US President Joe Biden issued an executive order that aims to punish Israeli settlers who carry out attacks against Palestinians in the occupied West Bank in an surge of violence triggered by the war in Gaza.

Biden is also under pressure to respond firmly to the killing of US soldiers - which Washington says bears the "footprints" of Kataeb Hezbollah, a pro-Iranian militia based in neighbouring Iraq - without igniting a wider war with Iran.

That group said on Wednesday it was suspending military action against US forces to avoid embarrassing Baghdad.

Iran's Revolutionary Guards, who have lost more than half a dozen of their members to Israeli strikes since December, are pulling their senior officers out of Syria, sources familiar with the matter told Reuters. Iranian advisers assist armed groups in both Iraq, where the US has around 2,500 troops, and Syria, where it has 900.

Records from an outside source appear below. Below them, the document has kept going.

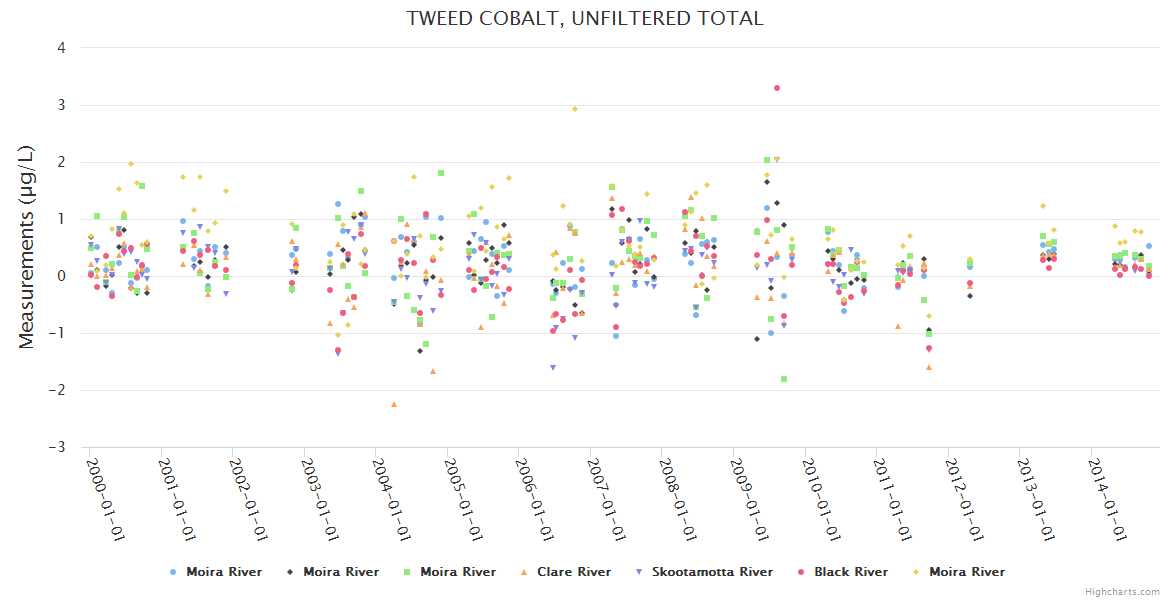Select the yellow data point near 3
The height and width of the screenshot is (600, 1170).
575,109
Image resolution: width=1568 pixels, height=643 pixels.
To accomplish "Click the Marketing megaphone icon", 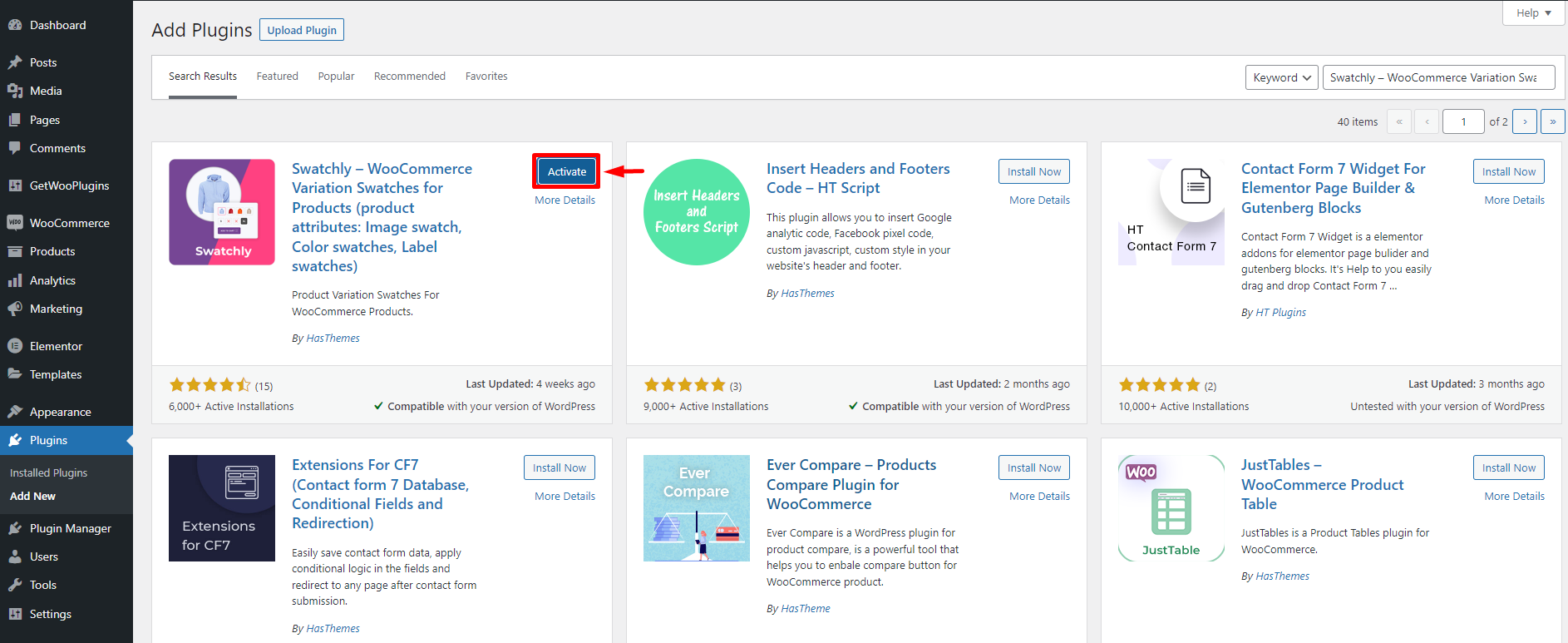I will (15, 309).
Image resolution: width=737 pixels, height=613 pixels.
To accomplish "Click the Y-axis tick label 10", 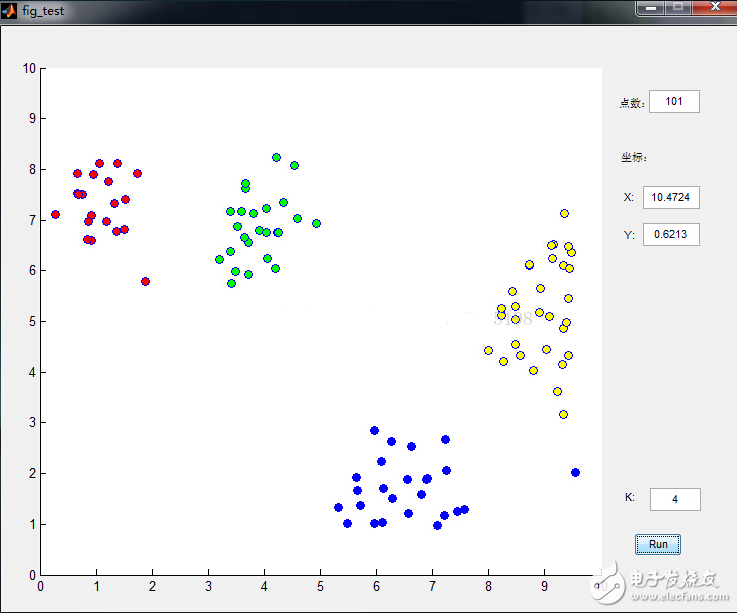I will click(29, 68).
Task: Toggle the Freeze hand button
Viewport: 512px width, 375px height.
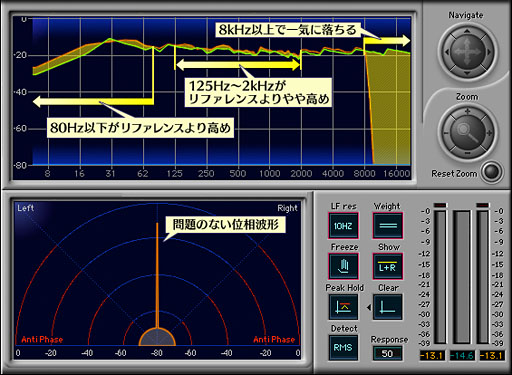Action: pyautogui.click(x=343, y=266)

Further afield, the Iran-aligned Houthi movement, which controls the most populous parts of Yemen, has attacked shipping in the Red Sea in what it says is solidarity with Gaza, drawing retaliatory strikes from the United States and Britain.

Overnight, the US military said it had hit up to 10 drones in Yemen being prepared for launch, while a US Navy ship downed three Iranian-made drones and a Houthi anti-ship missile.

Two anti-ship ballistic missiles fired from Houthi-controlled areas in Yemen hit the water rather than their likely target, the Liberian-flagged, Bermuda-owned freighter M/V KOI, US Central Command said.